一方、アルゼンチンでは政権交代により方針転換があり、2025年2月には産業用大麻ライセンスを一斉取り消し。不正許可の見直しが背景にあります。またベリーズやアンティグア・バーブーダでは、大麻関連の前科抹消を進める法改正が行われ、社会復帰支援が強化されました。ウルグアイでは、商業採算の難しさから事業撤退が相次いでいるとも報じられ、地域ごとの課題が浮き彫りになっています。
アフリカ・中東
南アフリカでは、大麻の私的使用を合法化する法案に大統領が署名し、正式に施行されましたが、警察による不当な所持逮捕が続き、人権委員会が懸念を表明しました。モロッコでは、医療・産業用大麻の合法化後にライセンス発行が急増し、関連の受刑者約5,000人に恩赦が与えられるなど、政策の進展が続いています。特に欧州向けの供給国として注目されています。

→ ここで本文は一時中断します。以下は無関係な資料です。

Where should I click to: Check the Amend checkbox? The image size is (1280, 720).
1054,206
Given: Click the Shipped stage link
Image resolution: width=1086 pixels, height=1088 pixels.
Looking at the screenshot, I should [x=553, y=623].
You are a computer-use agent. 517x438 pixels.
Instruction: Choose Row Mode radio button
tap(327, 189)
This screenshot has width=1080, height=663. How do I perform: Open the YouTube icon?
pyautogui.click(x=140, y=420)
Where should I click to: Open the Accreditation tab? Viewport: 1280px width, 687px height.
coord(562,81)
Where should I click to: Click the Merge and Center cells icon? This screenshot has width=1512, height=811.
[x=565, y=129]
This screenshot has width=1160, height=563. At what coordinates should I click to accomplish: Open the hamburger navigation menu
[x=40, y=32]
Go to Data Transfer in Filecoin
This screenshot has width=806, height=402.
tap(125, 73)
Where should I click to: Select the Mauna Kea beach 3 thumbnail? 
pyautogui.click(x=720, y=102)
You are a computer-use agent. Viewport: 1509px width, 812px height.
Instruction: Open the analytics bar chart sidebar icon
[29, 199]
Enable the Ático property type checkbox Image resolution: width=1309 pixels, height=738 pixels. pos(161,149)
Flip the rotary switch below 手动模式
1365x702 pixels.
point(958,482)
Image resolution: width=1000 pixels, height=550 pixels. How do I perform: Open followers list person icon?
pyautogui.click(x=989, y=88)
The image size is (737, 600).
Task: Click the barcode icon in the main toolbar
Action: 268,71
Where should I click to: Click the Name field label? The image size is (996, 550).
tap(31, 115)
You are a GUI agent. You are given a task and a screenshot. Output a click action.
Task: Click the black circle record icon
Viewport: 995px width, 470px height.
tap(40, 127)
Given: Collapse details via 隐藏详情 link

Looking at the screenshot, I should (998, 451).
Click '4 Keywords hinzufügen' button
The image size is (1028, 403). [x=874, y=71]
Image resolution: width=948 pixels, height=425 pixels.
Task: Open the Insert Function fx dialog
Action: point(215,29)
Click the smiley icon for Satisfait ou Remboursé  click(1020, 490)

ルワンダでは大麻生産施設の新設が進められ、ナミビアでは大麻禁止が憲法違反かを問う裁判が始まるなど、各国で法整備の動きが見られます。中東では厳しい規制が続くものの、イスラエルでは医療研究や宗教との整合性をめぐる議論が行われており、独自の展開を見せています。
編集後記
CANNABIS INSIGHTではこれまで1000以上の世界の大麻・CBDニュースを取り上げてきました。数百件のニュースをピックアップすると世界の大麻・CBDの傾向が見えてきます。そこで見えたことを今回のCBDアドベントカレンダーではお届けしてみました。一年を通すと世界の大麻・CBD業界は動いているなと。また日本国内でも良くも悪くも大麻規制が変わるつつあることから「停滞」ではなく、「変化」していることを感じられます。2025年はどのような年になるのか、CANNABIS INSIGHTは引き続き大麻・CBDニュースを追いかけていきます。